Gli ospedali militari di Città di Castello

A beneficio dell’intera popolazione altotiberina, fu Città di Castello a fungere da importante centro di assistenza sanitaria per i militari feriti o malati. Divenne operativa per prima, con una disponibilità di 115 letti, la sezione militare di riserva dell’ospedale civile. Vi cominciarono ad affluire soldati dall’agosto del 1915. Da allora all’aprile del 1916 ne accolse più di mille.

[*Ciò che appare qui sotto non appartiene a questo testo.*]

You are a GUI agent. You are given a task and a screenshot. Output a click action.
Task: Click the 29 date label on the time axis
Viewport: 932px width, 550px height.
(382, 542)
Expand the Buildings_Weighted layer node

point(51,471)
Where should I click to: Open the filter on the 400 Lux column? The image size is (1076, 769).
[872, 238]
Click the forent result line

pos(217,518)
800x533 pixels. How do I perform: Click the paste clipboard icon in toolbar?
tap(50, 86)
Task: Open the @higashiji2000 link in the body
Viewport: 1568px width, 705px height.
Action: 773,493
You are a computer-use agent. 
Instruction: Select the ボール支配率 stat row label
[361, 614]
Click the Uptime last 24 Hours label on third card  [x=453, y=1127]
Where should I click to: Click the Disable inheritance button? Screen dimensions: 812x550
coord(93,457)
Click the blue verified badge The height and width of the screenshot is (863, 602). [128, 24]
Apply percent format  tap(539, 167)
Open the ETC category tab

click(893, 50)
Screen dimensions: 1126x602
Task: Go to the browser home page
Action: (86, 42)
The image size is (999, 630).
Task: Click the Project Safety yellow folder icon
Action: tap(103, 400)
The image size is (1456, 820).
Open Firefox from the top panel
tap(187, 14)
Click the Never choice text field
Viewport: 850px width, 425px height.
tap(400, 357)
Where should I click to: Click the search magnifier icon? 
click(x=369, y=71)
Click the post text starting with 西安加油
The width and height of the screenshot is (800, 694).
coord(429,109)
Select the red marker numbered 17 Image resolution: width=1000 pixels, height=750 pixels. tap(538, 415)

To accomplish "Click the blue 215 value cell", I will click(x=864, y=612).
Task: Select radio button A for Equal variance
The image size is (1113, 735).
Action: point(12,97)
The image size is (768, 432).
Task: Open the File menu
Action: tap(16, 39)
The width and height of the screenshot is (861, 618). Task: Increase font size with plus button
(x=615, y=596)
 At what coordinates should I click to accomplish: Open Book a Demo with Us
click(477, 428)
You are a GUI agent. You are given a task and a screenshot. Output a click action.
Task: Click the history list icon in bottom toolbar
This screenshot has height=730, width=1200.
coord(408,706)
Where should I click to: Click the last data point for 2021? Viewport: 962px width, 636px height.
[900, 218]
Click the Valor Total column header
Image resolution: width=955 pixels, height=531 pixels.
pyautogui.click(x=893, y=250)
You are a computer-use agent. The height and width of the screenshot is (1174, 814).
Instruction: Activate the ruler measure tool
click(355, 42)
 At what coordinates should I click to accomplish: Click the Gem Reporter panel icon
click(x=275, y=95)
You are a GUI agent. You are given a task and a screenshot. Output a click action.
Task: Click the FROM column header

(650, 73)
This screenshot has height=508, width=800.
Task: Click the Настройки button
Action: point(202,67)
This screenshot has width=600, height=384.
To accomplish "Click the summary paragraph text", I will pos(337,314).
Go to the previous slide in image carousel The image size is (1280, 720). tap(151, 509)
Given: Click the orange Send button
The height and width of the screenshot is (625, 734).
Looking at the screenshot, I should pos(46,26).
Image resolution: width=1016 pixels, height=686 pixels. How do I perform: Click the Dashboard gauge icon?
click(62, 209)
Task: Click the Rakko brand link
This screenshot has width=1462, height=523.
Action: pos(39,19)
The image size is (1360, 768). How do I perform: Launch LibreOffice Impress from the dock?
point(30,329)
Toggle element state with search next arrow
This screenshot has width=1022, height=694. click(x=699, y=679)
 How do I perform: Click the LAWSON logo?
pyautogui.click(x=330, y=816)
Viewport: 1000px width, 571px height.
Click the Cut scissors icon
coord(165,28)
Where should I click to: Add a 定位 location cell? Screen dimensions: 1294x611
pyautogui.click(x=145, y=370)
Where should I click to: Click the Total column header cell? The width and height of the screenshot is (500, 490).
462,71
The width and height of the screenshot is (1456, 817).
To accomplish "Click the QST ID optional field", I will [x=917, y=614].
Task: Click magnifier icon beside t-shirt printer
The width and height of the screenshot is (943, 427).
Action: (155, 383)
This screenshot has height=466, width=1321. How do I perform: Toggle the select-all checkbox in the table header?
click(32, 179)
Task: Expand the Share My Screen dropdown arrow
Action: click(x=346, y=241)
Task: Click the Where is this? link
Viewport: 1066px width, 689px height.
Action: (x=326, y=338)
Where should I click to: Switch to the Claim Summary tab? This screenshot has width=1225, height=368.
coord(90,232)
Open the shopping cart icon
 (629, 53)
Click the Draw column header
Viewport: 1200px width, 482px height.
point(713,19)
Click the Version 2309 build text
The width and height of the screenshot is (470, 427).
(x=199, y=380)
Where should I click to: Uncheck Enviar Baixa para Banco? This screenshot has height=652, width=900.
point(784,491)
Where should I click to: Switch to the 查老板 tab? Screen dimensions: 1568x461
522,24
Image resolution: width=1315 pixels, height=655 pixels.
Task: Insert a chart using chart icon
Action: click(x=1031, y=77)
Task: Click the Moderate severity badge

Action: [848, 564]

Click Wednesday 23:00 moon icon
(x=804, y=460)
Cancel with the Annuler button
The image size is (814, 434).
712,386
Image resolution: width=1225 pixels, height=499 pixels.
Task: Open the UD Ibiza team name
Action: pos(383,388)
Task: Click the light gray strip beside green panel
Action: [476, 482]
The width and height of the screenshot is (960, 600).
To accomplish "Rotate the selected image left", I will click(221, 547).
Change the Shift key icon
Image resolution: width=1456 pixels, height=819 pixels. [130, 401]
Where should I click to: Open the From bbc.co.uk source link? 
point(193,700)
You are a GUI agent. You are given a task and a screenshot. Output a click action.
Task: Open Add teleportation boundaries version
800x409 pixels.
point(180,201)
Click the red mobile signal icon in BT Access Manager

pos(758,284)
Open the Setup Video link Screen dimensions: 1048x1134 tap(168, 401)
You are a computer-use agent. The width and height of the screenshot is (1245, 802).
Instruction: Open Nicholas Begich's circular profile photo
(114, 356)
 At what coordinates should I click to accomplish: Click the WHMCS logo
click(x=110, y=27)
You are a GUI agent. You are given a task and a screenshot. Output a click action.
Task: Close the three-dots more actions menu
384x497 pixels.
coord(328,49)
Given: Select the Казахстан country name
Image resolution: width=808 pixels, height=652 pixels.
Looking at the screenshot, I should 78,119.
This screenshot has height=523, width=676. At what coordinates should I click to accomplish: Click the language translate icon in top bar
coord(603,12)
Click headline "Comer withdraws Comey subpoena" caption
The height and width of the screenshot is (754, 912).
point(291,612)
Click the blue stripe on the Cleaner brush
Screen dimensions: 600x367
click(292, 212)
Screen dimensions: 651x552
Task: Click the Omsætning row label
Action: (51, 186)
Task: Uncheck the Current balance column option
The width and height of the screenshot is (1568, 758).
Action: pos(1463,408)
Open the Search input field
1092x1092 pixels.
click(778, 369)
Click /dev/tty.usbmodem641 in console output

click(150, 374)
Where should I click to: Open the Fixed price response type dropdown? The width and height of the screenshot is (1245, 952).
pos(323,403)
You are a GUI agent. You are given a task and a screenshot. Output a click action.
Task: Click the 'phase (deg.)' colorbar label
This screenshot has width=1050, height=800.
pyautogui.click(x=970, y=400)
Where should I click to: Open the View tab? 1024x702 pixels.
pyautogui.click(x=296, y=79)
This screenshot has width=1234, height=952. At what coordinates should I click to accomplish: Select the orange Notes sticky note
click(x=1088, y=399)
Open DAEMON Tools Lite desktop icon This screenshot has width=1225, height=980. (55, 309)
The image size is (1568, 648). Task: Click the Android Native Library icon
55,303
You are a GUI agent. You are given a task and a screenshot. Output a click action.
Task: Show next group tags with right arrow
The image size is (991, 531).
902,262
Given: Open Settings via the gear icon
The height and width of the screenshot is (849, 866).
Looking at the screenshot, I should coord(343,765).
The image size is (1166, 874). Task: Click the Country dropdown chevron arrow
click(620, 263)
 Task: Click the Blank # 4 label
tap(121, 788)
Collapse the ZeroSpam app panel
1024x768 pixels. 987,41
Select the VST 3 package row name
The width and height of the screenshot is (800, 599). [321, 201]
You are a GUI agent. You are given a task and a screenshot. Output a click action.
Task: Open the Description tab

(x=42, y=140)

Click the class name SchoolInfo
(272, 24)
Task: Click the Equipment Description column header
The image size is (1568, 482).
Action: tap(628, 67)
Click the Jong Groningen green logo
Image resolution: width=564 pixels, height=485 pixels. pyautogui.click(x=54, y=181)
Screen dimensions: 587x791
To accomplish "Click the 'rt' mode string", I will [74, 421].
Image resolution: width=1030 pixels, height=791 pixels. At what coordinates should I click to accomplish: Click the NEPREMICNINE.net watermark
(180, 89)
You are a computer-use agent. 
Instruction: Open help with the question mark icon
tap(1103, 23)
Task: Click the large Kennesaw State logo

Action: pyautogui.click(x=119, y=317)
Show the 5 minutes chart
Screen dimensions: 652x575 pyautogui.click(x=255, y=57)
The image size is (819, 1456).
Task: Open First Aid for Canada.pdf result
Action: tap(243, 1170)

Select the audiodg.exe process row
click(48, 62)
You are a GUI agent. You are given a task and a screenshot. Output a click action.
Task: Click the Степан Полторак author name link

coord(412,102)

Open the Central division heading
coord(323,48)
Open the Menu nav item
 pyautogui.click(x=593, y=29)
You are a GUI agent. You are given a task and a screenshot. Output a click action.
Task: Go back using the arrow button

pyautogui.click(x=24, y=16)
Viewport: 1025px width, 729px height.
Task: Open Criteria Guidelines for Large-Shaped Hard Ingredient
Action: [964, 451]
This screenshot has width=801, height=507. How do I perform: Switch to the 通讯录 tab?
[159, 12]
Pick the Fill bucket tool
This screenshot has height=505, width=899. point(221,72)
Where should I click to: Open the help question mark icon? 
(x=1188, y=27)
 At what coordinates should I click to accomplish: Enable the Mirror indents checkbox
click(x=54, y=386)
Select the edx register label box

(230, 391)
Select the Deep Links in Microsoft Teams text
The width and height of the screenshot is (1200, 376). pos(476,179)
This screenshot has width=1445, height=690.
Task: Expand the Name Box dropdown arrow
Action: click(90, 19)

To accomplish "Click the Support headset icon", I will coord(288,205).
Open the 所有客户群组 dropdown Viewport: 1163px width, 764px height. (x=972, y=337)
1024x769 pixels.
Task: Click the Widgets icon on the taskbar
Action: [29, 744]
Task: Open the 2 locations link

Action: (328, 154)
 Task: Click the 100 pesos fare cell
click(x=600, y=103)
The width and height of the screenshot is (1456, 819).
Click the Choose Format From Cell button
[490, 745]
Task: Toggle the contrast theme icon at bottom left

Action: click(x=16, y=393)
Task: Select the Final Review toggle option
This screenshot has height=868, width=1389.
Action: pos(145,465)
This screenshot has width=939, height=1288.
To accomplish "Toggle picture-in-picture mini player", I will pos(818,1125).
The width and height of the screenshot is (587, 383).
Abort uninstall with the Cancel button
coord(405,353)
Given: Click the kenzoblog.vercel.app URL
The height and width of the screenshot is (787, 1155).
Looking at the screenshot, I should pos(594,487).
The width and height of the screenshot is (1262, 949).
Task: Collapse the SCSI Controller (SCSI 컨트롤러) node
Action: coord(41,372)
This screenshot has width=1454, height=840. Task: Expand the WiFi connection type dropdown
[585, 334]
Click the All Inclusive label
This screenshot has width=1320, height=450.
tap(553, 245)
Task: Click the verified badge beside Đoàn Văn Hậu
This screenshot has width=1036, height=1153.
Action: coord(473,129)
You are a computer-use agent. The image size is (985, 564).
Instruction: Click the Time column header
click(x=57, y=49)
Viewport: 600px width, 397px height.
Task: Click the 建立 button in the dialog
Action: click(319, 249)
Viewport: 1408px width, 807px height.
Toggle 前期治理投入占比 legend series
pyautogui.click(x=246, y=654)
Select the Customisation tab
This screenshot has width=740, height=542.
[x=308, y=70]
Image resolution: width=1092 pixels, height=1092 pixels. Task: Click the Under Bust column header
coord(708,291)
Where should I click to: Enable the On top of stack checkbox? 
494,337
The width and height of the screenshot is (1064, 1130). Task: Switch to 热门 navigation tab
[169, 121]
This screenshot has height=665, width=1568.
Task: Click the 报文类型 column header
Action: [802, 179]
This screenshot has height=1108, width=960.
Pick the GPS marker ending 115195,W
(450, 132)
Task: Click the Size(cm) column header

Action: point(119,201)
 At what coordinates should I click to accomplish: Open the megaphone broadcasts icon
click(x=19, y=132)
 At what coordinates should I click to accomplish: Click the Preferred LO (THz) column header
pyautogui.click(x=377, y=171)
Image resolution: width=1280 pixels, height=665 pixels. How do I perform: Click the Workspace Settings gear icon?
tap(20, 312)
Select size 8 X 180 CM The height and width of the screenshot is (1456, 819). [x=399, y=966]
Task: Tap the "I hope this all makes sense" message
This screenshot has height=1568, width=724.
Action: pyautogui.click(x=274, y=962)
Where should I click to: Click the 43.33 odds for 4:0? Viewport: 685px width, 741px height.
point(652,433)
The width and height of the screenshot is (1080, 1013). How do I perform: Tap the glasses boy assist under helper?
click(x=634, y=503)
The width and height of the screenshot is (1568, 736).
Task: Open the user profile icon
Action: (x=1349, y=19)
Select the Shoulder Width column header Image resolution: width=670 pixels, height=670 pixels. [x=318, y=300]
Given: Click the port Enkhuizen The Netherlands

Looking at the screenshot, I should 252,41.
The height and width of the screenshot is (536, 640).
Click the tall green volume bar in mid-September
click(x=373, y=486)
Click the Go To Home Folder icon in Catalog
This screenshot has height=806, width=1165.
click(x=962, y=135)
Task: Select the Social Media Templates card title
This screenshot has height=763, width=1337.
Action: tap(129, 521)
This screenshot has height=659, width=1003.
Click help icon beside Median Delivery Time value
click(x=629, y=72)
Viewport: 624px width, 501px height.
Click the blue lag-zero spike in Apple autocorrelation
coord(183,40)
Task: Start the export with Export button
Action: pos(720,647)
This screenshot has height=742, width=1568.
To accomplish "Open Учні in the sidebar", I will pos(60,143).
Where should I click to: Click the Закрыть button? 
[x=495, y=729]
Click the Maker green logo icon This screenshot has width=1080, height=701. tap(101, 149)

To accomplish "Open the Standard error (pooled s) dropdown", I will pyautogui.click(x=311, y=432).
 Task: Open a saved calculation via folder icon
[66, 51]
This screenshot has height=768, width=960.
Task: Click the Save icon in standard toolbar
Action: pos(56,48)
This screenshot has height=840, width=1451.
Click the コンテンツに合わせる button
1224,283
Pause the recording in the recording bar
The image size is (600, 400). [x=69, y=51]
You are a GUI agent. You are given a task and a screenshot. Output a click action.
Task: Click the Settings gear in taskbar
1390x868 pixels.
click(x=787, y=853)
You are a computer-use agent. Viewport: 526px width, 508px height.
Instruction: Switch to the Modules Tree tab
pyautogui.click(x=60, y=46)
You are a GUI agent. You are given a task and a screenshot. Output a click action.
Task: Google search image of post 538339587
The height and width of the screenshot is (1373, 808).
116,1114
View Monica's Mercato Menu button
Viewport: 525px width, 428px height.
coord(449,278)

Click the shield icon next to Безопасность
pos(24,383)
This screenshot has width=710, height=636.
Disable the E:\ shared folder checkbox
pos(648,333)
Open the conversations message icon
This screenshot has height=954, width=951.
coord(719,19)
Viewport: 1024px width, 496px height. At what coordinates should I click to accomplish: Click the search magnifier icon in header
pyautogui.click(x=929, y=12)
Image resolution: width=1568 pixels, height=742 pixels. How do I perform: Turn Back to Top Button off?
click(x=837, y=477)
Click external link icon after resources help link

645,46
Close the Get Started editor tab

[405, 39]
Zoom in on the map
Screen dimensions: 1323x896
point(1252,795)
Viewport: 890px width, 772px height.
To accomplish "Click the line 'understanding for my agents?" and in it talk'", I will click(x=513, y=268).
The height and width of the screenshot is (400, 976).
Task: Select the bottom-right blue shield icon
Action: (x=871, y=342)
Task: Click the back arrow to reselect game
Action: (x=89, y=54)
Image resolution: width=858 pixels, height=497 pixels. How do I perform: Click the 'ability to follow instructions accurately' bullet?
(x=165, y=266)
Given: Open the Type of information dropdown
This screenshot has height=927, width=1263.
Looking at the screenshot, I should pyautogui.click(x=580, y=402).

In aggiunta all’ospedale militare di riserva, Città di Castello riuscì a dotarsi di un ospedale territoriale della Croce Rossa. Si trattò di una rilevante struttura assistenziale articolata in quattro stabili: il palazzo della Tela Umbra, offerto da Leopoldo Franchetti e fornito dal Comune di 100 letti; il palazzo Vitelli a Sant’Egidio, reso disponibile dalla principessa Isabella Boncompagni Rondinelli Vitelli, con 53 letti; l’edificio periferico del Pellagrosario, tra il sobborgo del Gorgone e il cimitero, con 36 letti; la Villa del Seminario, sulle colline a est della città, con un potenziale di 150 letti. Vi fu un ampio concorso di enti e privati per offrire finanziamenti e arredi per il funzionamento dell’ospedale.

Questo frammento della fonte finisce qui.